==== RECORDS PROVIDED

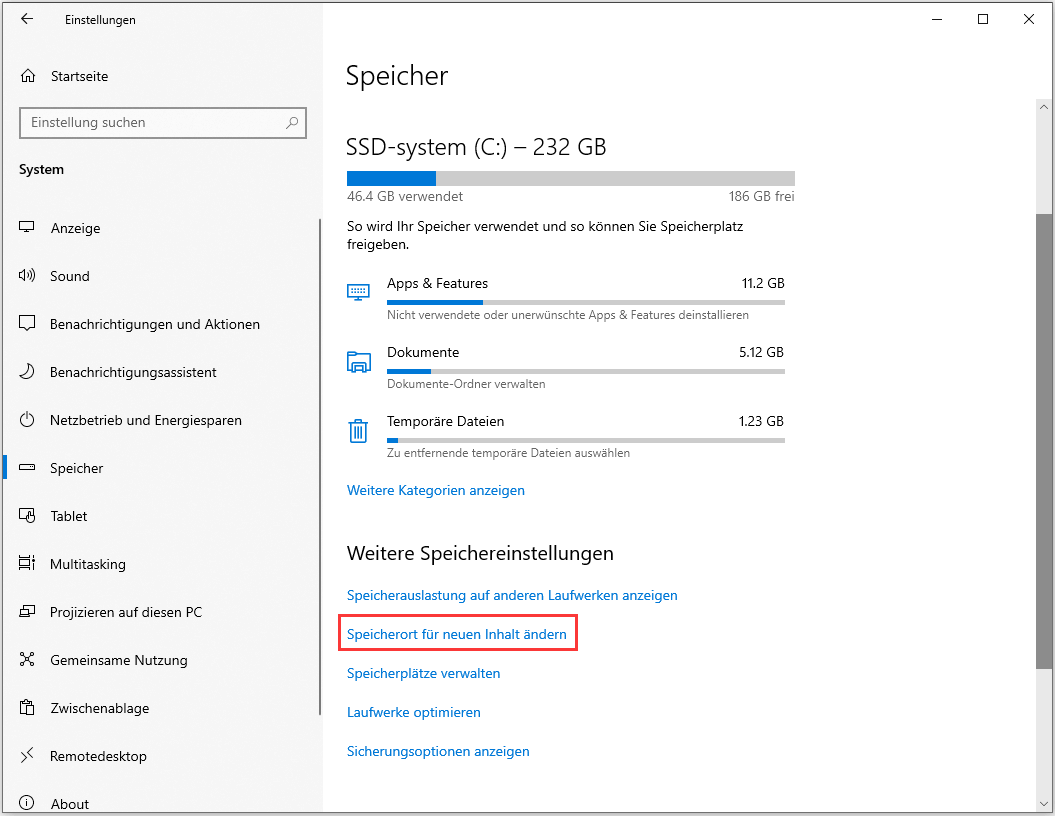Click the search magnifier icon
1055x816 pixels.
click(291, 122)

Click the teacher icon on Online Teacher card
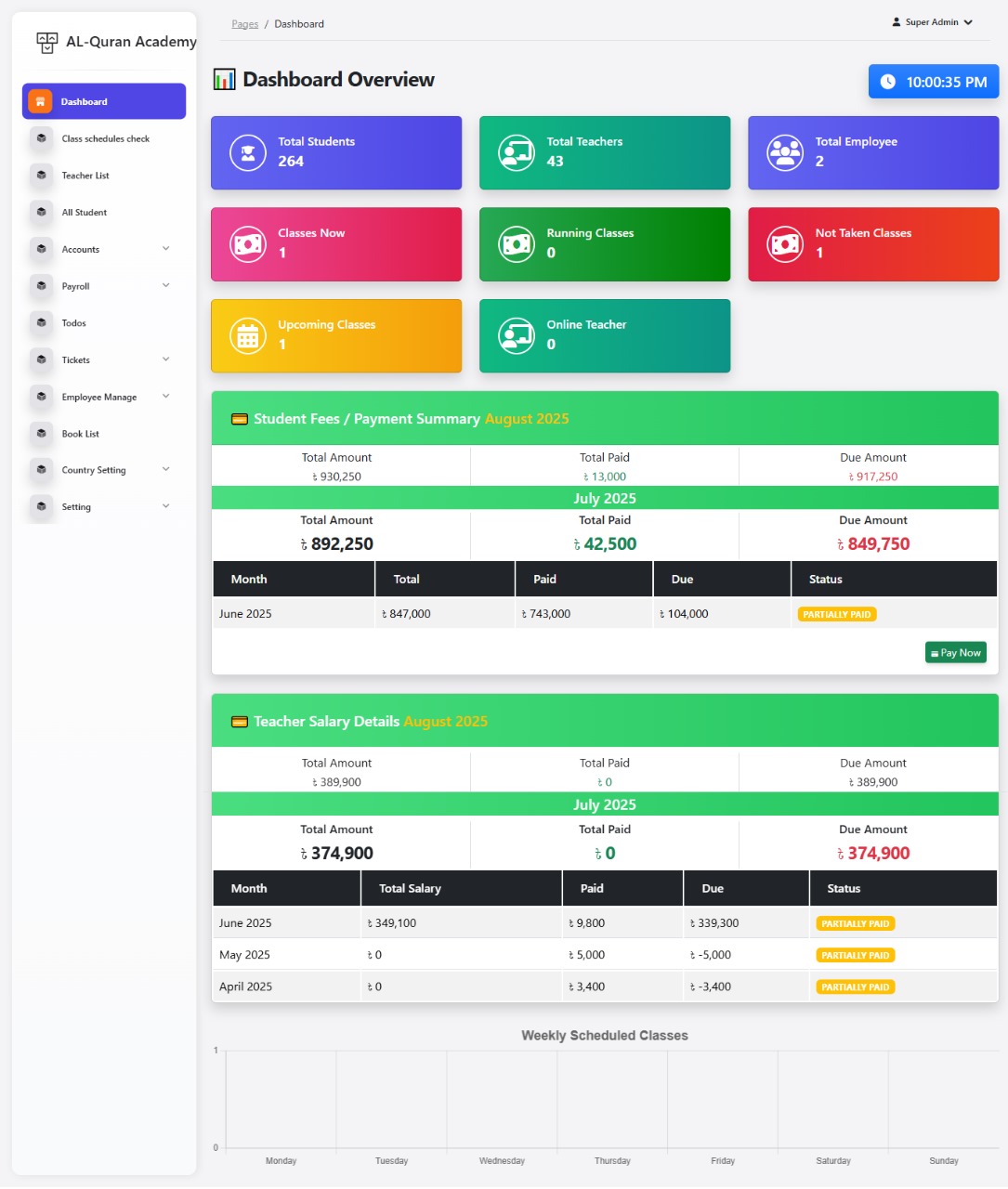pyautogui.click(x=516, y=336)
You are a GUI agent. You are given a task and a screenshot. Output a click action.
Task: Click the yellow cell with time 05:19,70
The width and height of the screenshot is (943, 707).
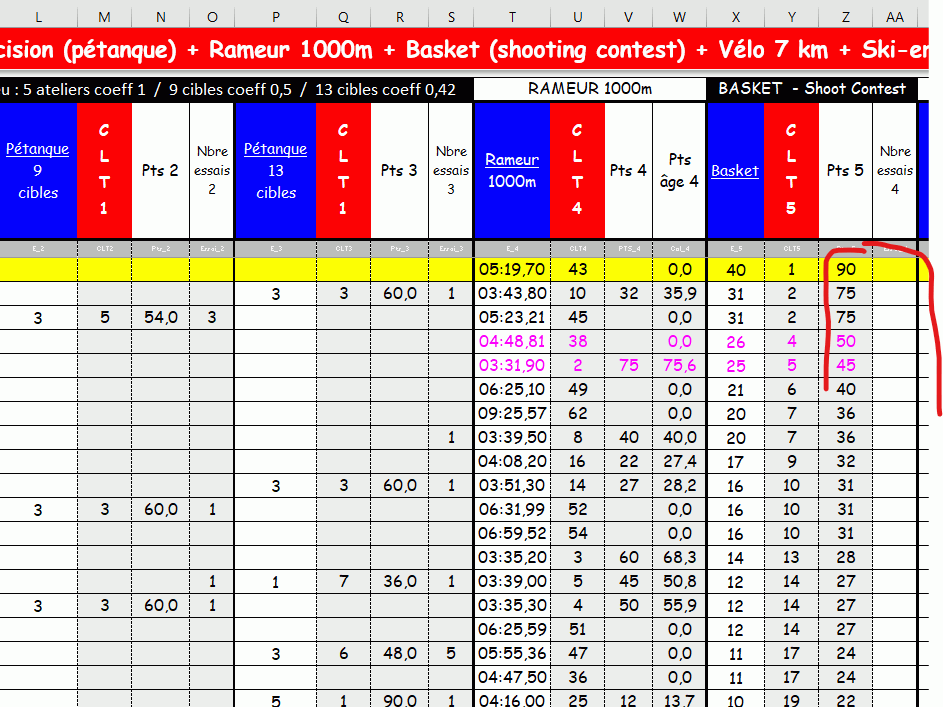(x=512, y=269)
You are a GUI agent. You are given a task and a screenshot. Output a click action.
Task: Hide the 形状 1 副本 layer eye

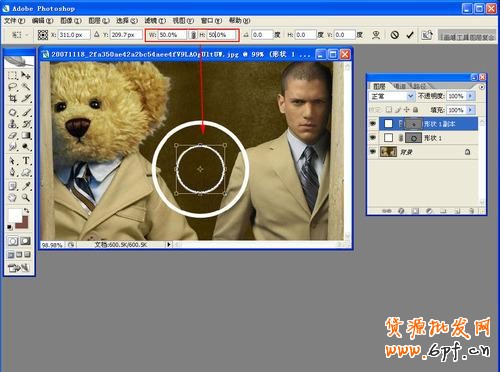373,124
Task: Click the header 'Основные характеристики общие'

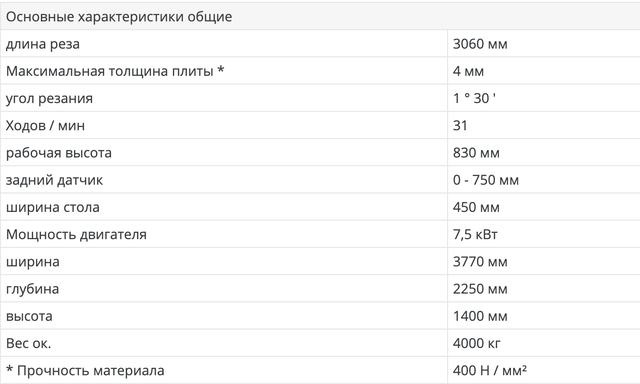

========

## REQUIRED ACTION:
Starting at the line that contains "Click the teacher icon on Online Teacher card" and ending with the last line of the data, transcribe every line exactly; skip the pictures.

## EXPECTED ANSWER:
Click the teacher icon on Online Teacher card
pyautogui.click(x=516, y=336)
You are a GUI agent. You are given a task and a screenshot. Output a click action.
Task: Click the yellow cell with time 05:19,70
The width and height of the screenshot is (943, 707).
(x=512, y=269)
You are a GUI agent. You are given a task and a screenshot. Output a click action.
Task: Hide the 形状 1 副本 layer eye

373,124
Task: Click the header 'Основные характеристики общие'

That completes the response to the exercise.